— Start Records shown —
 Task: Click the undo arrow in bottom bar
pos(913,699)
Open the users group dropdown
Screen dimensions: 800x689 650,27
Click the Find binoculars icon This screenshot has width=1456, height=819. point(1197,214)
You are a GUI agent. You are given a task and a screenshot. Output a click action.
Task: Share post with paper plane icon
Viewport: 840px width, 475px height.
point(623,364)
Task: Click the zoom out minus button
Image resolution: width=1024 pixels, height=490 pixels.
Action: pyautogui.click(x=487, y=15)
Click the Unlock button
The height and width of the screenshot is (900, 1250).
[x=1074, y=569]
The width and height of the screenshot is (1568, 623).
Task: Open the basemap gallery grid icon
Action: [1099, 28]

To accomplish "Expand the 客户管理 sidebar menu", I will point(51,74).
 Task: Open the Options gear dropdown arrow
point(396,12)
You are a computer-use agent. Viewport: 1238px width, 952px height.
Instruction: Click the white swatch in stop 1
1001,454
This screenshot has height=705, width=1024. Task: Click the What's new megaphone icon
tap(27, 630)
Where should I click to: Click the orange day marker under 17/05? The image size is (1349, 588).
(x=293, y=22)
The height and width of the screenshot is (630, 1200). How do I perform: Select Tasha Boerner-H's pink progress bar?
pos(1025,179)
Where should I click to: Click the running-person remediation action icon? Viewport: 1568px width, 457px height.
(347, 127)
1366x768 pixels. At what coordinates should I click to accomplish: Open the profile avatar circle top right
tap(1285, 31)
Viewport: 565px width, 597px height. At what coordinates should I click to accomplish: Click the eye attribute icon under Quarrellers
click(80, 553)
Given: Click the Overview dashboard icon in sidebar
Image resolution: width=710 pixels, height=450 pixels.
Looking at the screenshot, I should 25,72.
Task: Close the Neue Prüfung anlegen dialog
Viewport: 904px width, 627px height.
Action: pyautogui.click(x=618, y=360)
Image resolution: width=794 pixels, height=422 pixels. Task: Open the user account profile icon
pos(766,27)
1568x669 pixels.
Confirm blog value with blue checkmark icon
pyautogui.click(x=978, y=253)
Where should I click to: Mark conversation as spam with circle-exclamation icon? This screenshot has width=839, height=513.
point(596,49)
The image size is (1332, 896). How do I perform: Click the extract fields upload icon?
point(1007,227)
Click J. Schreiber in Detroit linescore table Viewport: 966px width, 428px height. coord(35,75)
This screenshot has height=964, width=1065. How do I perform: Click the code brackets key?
— End Records shown —
### Direction
Find every line in the rows that contains the string "should" and copy each one.

### Task result
Where should I click to: Click the orange day marker under 17/05? The image size is (1349, 588).
Where should I click to: Click the running-person remediation action icon? Viewport: 1568px width, 457px height.
1366x768 pixels. At what coordinates should I click to accomplish: Open the profile avatar circle top right
Viewport: 565px width, 597px height. At what coordinates should I click to accomplish: Click the eye attribute icon under Quarrellers
Looking at the screenshot, I should 25,72.
Where should I click to: Mark conversation as spam with circle-exclamation icon? This screenshot has width=839, height=513.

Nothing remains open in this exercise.